**PROBLEM TO SOLVE**
Return, unchanged, the lines from the one containing "Where should I" through the one containing "pos(659,697)", both ends included.

**RECORDS SHOWN**

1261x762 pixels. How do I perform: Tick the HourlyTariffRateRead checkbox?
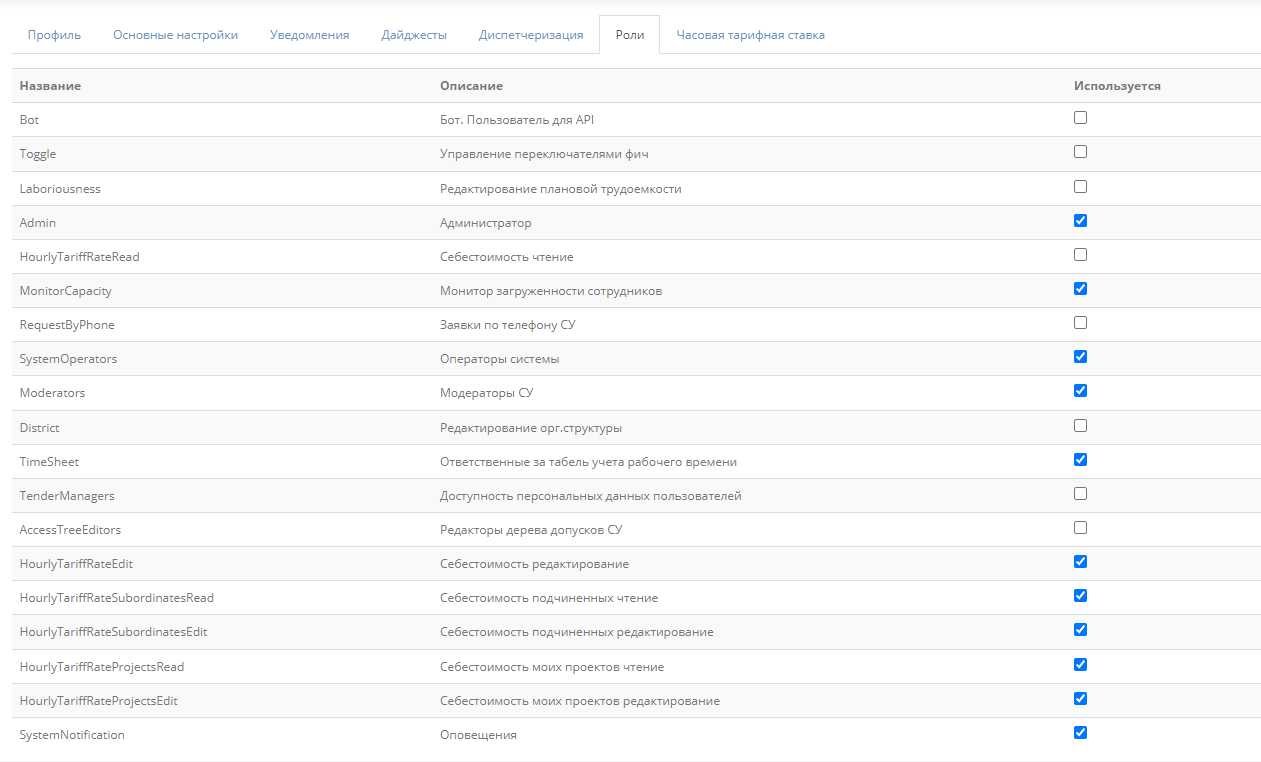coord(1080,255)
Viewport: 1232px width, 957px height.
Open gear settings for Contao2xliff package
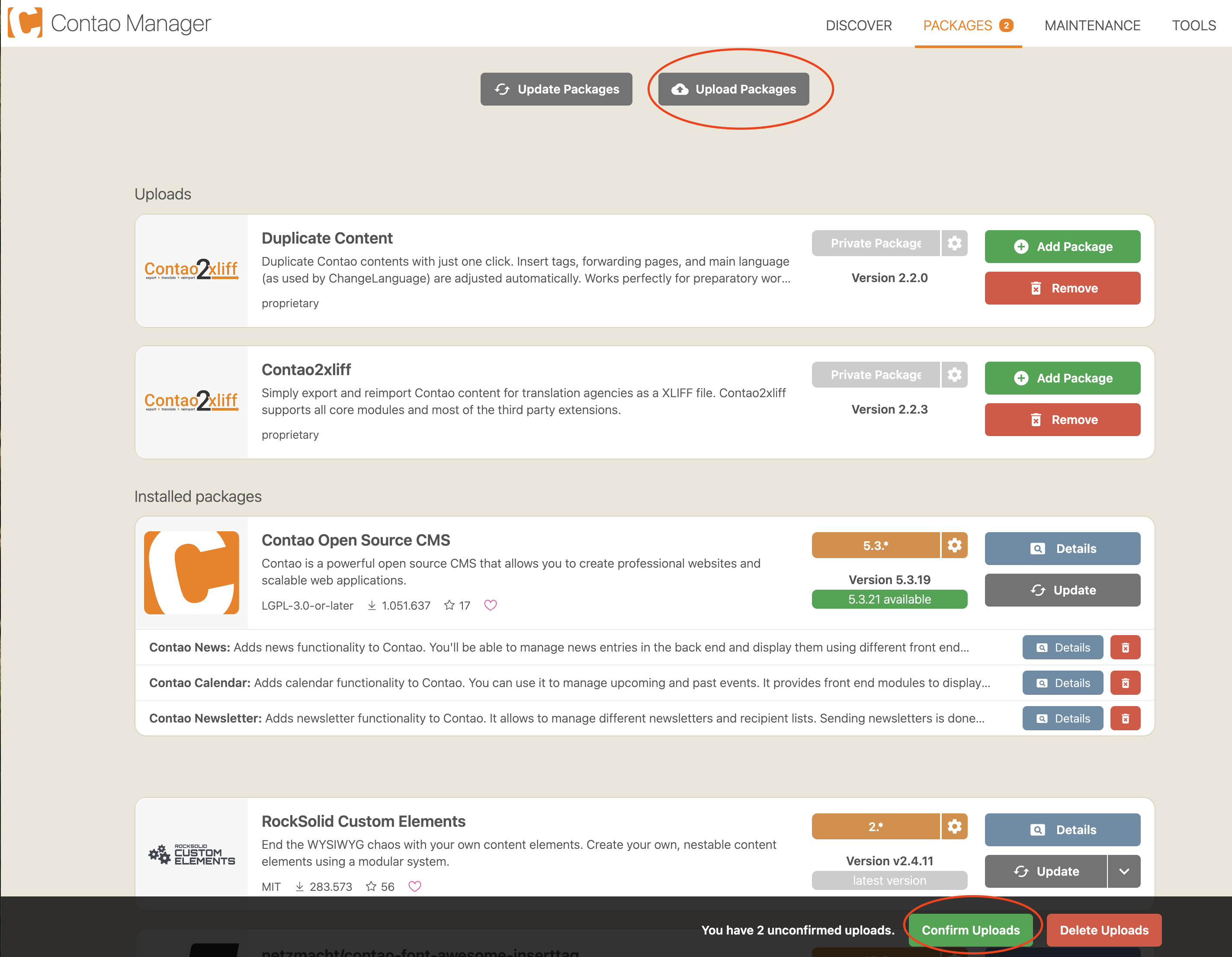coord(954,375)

* * *

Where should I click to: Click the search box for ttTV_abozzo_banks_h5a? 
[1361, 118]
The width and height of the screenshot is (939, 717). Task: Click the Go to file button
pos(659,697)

--

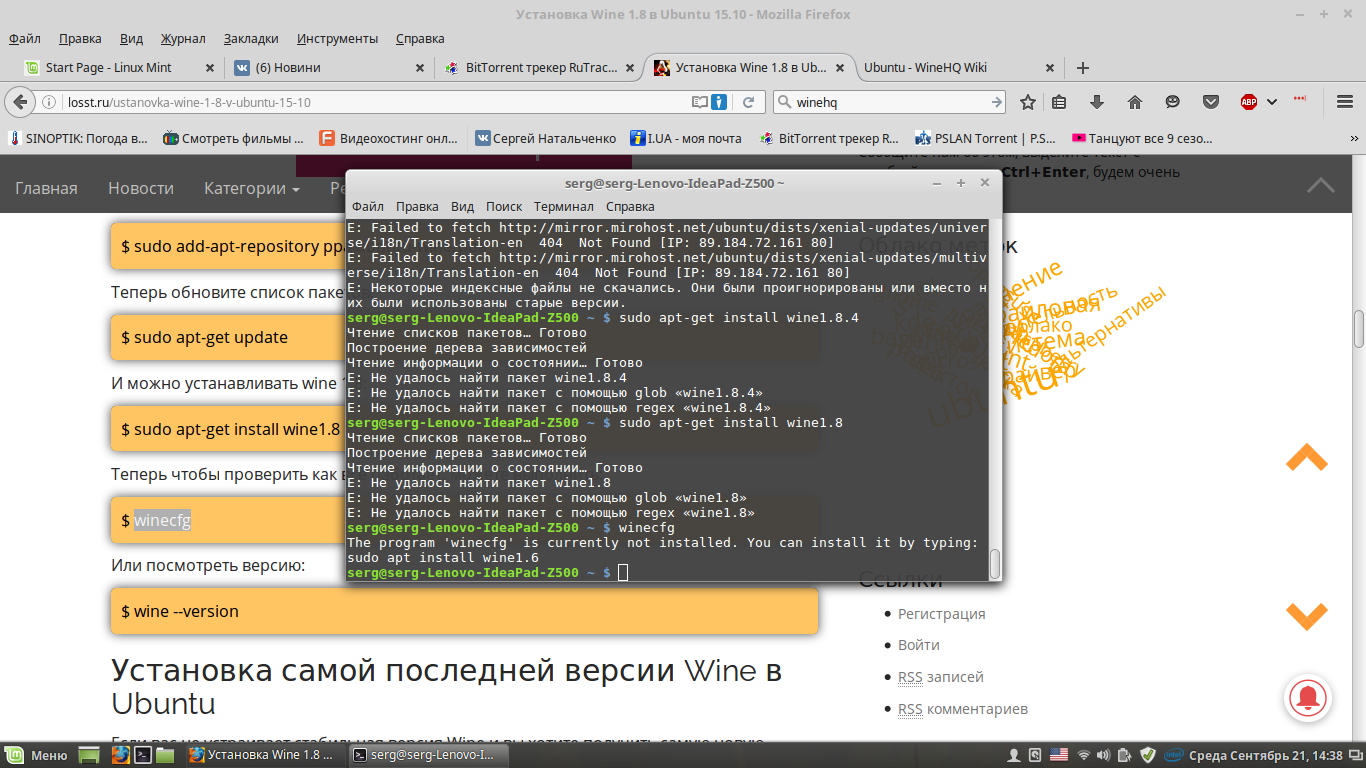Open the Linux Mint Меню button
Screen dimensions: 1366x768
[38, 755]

**PROBLEM SOLUTION**
Where should I click to: Click the search box for ttTV_abozzo_banks_h5a? 
[1361, 118]
The width and height of the screenshot is (939, 717). Task: Click the Go to file button
pos(659,697)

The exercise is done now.